The Patriots by Sana Krasikov

Book Review by Alan Bett | 24 Feb 2017
Book title: The Patriots
Author: Sana Krasikov

A 538-page debut novel set across continents and over 74 years of personal and political turmoil certainly shows intent. Largely living up to it, Krasikov’s sweeping epic – likened to Dr. Zhivago by Yann Martel – is at its lesser moments a Soviet-era soap opera, and at its best, a believable and astonishingly accomplished tapestry of lives caught between the turning cogs of history.

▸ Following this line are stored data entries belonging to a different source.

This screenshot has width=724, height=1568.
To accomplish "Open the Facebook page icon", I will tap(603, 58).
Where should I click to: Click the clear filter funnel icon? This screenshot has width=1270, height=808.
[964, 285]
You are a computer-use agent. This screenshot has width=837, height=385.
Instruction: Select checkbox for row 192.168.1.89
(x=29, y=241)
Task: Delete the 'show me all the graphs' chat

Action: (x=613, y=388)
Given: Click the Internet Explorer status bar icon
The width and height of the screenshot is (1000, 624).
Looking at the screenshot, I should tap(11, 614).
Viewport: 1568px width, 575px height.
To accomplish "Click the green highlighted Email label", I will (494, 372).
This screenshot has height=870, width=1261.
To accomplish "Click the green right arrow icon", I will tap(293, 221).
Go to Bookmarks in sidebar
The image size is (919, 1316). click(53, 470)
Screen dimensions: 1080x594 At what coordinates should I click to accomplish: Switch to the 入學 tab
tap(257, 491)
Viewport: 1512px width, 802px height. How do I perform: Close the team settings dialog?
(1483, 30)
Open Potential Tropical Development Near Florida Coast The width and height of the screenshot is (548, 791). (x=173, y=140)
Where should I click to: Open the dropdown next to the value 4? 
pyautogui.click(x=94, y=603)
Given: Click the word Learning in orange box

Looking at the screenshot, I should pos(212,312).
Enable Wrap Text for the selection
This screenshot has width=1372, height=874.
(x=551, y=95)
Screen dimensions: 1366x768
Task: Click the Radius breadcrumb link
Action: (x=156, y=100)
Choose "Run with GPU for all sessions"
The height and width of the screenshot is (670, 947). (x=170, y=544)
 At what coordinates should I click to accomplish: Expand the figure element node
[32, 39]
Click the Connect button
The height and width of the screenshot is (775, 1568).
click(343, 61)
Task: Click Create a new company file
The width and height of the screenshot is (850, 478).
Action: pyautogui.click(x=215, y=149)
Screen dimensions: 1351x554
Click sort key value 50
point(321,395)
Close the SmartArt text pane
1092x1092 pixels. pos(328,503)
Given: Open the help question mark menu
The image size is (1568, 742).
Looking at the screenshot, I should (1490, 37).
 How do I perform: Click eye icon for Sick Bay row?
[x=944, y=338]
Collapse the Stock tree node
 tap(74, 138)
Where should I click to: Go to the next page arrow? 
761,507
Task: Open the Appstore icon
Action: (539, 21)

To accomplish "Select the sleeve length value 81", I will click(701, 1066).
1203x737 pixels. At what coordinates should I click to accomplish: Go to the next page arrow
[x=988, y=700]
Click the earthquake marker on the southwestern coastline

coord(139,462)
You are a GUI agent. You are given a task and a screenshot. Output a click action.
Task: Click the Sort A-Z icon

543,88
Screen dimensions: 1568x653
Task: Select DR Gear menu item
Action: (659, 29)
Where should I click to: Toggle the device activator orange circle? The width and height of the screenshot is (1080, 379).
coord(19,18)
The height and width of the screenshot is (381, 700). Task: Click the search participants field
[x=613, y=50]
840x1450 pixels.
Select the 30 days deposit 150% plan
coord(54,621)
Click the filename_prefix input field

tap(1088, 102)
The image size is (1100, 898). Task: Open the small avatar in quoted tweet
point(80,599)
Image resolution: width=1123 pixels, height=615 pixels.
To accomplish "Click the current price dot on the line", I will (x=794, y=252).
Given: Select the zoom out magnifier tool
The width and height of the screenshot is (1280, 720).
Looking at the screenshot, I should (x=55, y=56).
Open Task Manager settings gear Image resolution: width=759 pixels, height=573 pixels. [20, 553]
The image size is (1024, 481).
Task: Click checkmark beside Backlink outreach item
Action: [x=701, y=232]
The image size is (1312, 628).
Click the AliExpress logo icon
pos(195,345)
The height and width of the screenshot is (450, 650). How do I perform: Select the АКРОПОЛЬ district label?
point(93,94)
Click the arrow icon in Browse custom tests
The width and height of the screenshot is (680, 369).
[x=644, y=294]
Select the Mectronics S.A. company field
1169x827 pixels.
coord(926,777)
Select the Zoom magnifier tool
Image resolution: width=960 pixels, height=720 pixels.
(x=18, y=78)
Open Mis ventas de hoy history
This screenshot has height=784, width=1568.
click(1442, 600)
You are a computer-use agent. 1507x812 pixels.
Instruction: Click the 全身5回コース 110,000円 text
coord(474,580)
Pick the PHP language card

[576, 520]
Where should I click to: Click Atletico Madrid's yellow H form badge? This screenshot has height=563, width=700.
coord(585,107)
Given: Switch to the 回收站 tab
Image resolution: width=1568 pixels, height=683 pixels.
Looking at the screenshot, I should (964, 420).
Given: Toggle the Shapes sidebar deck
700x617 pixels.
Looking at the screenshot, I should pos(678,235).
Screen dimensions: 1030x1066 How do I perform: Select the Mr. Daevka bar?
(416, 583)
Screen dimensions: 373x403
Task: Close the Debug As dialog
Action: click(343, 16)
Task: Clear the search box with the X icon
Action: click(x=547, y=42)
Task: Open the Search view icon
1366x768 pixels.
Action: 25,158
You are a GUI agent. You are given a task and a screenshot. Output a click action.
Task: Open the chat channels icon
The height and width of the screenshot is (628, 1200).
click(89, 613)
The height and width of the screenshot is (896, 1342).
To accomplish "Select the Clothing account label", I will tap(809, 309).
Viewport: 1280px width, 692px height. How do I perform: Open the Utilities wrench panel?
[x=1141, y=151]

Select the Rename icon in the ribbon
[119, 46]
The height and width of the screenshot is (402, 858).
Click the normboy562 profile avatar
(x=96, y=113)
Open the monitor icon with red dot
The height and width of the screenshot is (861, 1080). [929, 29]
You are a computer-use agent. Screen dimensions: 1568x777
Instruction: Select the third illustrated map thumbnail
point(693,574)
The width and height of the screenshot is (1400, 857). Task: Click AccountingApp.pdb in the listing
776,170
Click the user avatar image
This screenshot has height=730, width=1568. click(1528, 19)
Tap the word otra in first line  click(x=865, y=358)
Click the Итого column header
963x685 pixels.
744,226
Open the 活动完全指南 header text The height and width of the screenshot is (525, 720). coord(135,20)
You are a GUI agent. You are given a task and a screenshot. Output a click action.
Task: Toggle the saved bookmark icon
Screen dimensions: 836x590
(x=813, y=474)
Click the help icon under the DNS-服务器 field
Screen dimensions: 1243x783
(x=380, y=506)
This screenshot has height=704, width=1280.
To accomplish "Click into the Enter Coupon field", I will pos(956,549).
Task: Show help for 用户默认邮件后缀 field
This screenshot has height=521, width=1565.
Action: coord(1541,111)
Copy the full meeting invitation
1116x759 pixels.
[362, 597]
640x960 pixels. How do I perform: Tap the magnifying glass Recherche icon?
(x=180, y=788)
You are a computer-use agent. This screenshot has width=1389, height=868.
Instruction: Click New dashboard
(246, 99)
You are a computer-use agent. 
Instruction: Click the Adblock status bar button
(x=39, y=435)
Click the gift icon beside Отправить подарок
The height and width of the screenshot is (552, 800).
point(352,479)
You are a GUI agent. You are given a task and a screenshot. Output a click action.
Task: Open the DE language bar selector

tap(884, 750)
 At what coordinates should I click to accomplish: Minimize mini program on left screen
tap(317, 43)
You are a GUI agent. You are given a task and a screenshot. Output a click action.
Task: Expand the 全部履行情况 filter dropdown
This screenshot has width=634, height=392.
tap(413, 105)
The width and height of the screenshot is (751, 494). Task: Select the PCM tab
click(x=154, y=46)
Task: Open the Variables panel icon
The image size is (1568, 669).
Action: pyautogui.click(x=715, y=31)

In 1934, Florence Fein travels from the US to become part of the Soviet dream, only to have her idealism eroded by repression then terror. Her son Julien returns to Moscow in 2008, to retrieve his son Lenny, mired in the gangster capitalism of the modern state; a neat inversion of the dangers of the past. There feels a sepia filtered romanticism to Florence’s early third person passages, possibly an intentional creative flourish to demonstrate the passage of time. Julien’s first person narrative offers the most clear and effective voice; a cynic with a foot in both the past and present. One who condemns his mother’s naïve idealism, yet also his son's life choices; Julien’s hide was toughened by Soviet realities while the US-raised Lenny (at times an underused plot device) is flabby in both constitution and character.

There are many fine non-fiction accounts of suffering under the Bolsheviks, but fewer novels. Here is one echoing the consequences of idealism and nationalism down the generations, from the vantage point of history. A tragic, poetic and intimate epic. [Alan Bett]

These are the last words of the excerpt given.